Planètes voyou et leurs lunes : des refuges inattendus pour la vie ?

10

Les endroits les plus isolés du cosmos – les planètes flottant librement à la dérive dans l’espace interstellaire – peuvent étonnamment figurer parmi les environnements les plus prometteurs pour la vie. Pendant des décennies, ces « planètes voyou », qui ne tournent pas autour d’une étoile, ont été considérées comme des vagabondes désolées. Cependant, de nouvelles recherches suggèrent que leurs lunes pourraient abriter de l’eau liquide pendant des milliards d’années, grâce à des conditions atmosphériques uniques et à un chauffage interne.

L’abondance des planètes voyou

Les astronomes estiment que les planètes voyou sont plus nombreuses que les étoiles de la Voie lactée, potentiellement dans un rapport de 21 pour 1. Ces planètes exclues sont éjectées des systèmes stellaires ou se forment indépendamment dans le vide. Leur isolement était auparavant considéré comme une condamnation à mort pour l’habitabilité, mais la découverte d’exolunes en orbite autour de ces planètes change cette vision.

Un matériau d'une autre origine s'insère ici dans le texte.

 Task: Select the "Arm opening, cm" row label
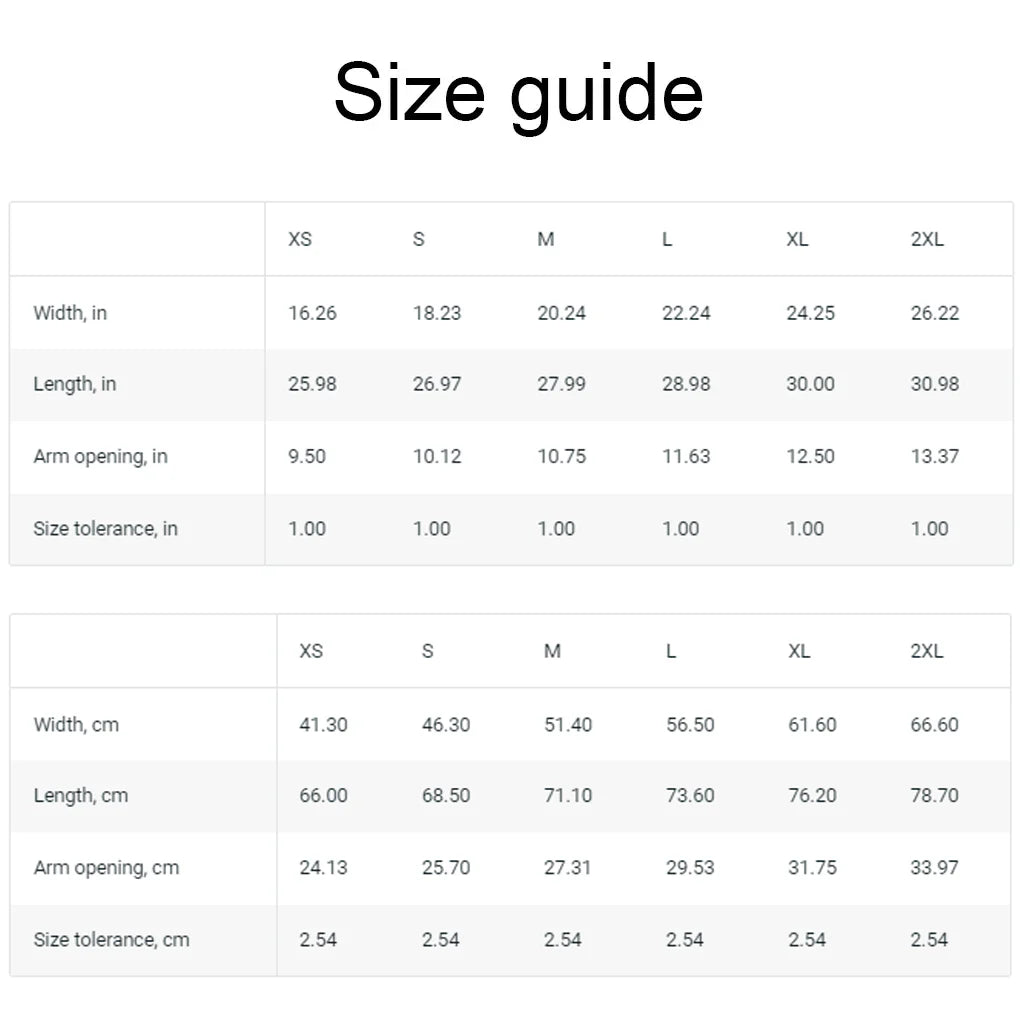tap(106, 868)
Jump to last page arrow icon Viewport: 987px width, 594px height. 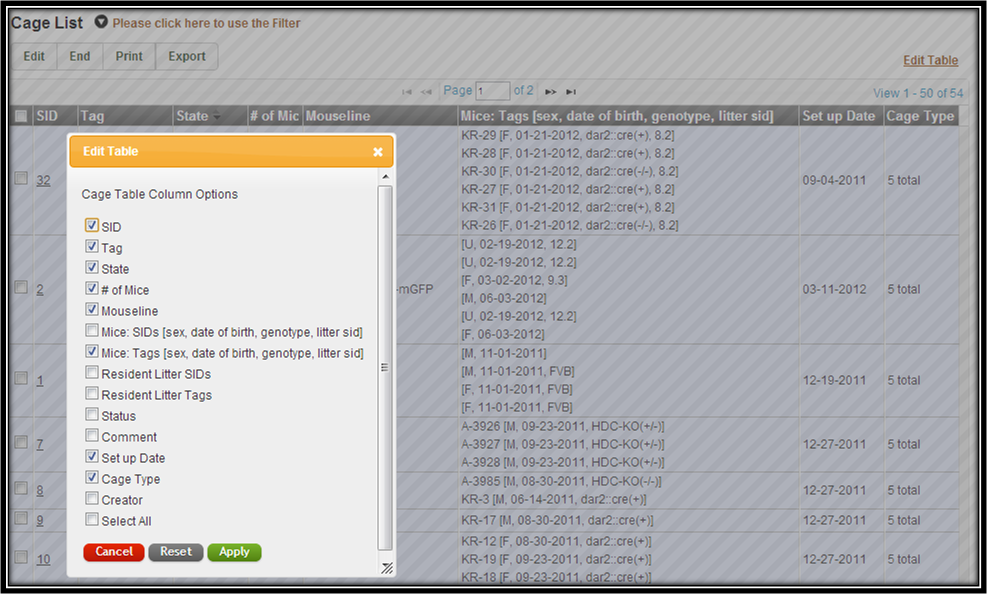click(x=571, y=91)
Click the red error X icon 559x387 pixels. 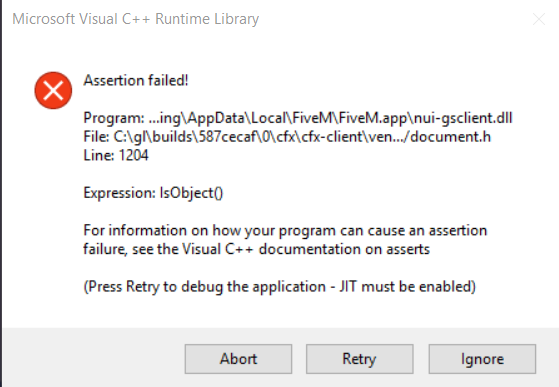tap(53, 90)
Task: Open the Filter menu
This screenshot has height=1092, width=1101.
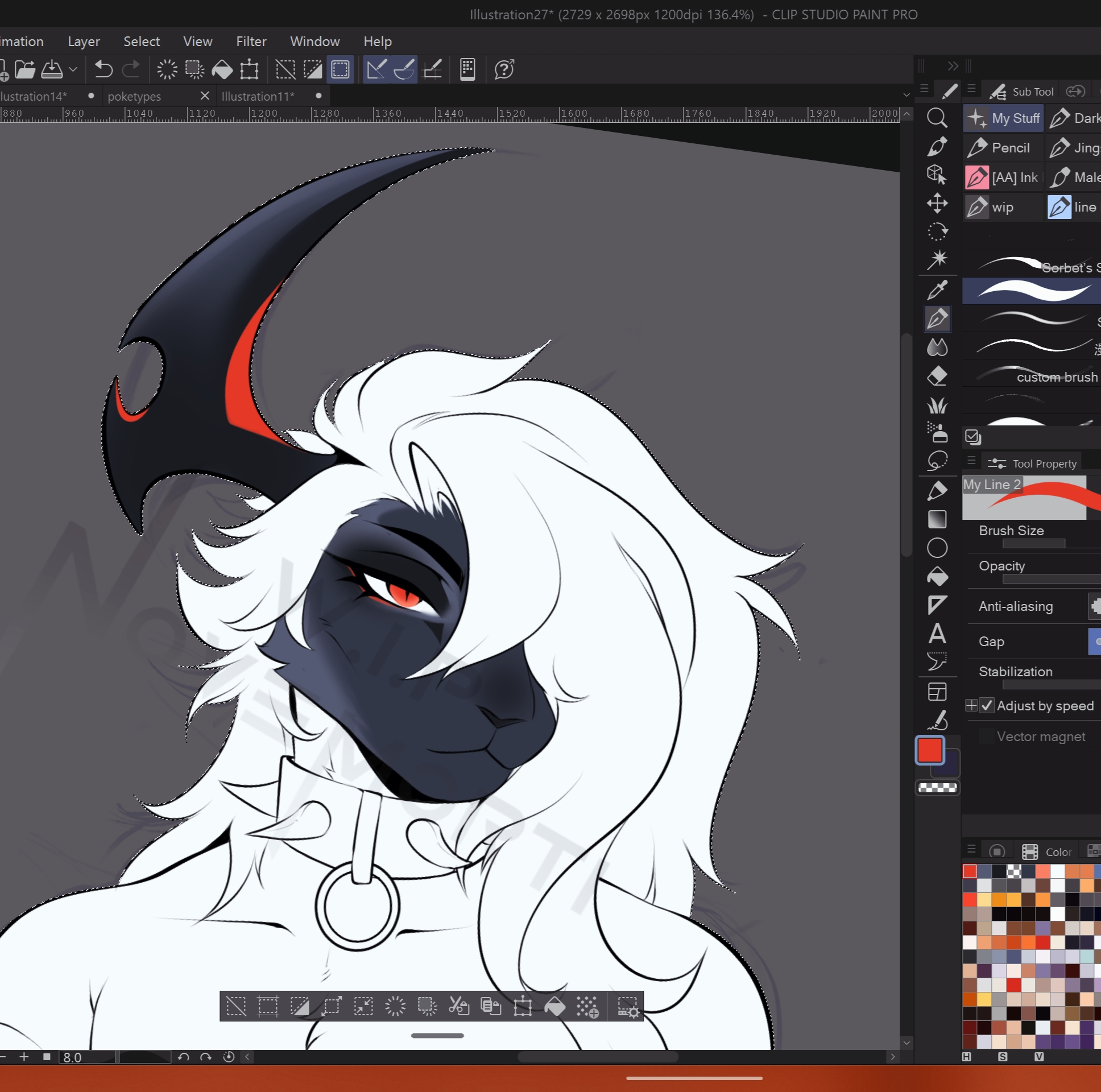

Chauffage marémoteur : un four interne

La clé de l’habitabilité potentielle réside dans le chauffage marémotrice. Lorsqu’une exomoon orbite autour d’une planète voyou, les forces gravitationnelles étirent et compriment la lune, générant des frictions internes. Cette friction produit de la chaleur, un peu comme pétrir une pâte, créant ainsi un four interne. Le défi consistait à trouver un moyen de conserver cette chaleur à long terme.

L’échec des modèles de dioxyde de carbone

Les premières tentatives de modélisation des conditions habitables reposaient sur des atmosphères épaisses et riches en dioxyde de carbone pour piéger la chaleur. Cependant, le CO2 se condense sous haute pression et se transforme en liquides ou solides qui n’isolent pas efficacement. Ces modèles ont échoué parce qu’ils ne pouvaient pas supporter l’eau liquide à long terme.

Atmosphères à hydrogène : une avancée

Des recherches récentes montrent que les exolunes avec des atmosphères épaisses dominées par l’hydrogène peuvent maintenir de l’eau liquide jusqu’à 4,3 milliards d’années. Cela est dû à l’absorption induite par collision (CIA), où les molécules d’hydrogène absorbent le rayonnement infrarouge lorsqu’elles sont comprimées, emprisonnant ainsi la chaleur. L’effet est étonnamment efficace, offrant un environnement stable à long terme.

Modélisation de l’extrême : HELIOS et GGchem

Les astronomes ont utilisé des outils informatiques sophistiqués pour arriver à cette conclusion. Le code de transfert radiatif HELIOS a modélisé le mouvement de la chaleur dans l’atmosphère, tandis que GGchem a calculé la chimie atmosphérique. Ces modèles ont démontré que le réchauffement des marées combiné à des atmosphères riches en hydrogène peut créer des conditions de surface habitables sur les exounes rebelles.

Limites et recherches futures

Ces résultats sont basés sur des approximations et des hypothèses. Les modèles actuels supposent une gravité constante et ne tiennent pas pleinement compte de la vapeur d’eau ou du mélange atmosphérique. Des recherches plus approfondies permettront d’affiner ces simulations, en explorant des compositions atmosphériques alternatives et en intégrant une physique atmosphérique plus complexe, telle que la formation des nuages.

Bien que ces modèles soient encore imparfaits, la perspective d’une vie prospère sur des exomoons voyous n’est plus de la science-fiction. Il s’agit d’un domaine légitime de recherche scientifique, qui nécessite des recherches plus approfondies.

Malgré les incertitudes restantes, cette recherche élargit notre compréhension de l’habitabilité au-delà des planètes traditionnelles en orbite autour d’étoiles. L’univers regorge peut-être de vie dans des endroits que nous considérions autrefois comme inhabitables.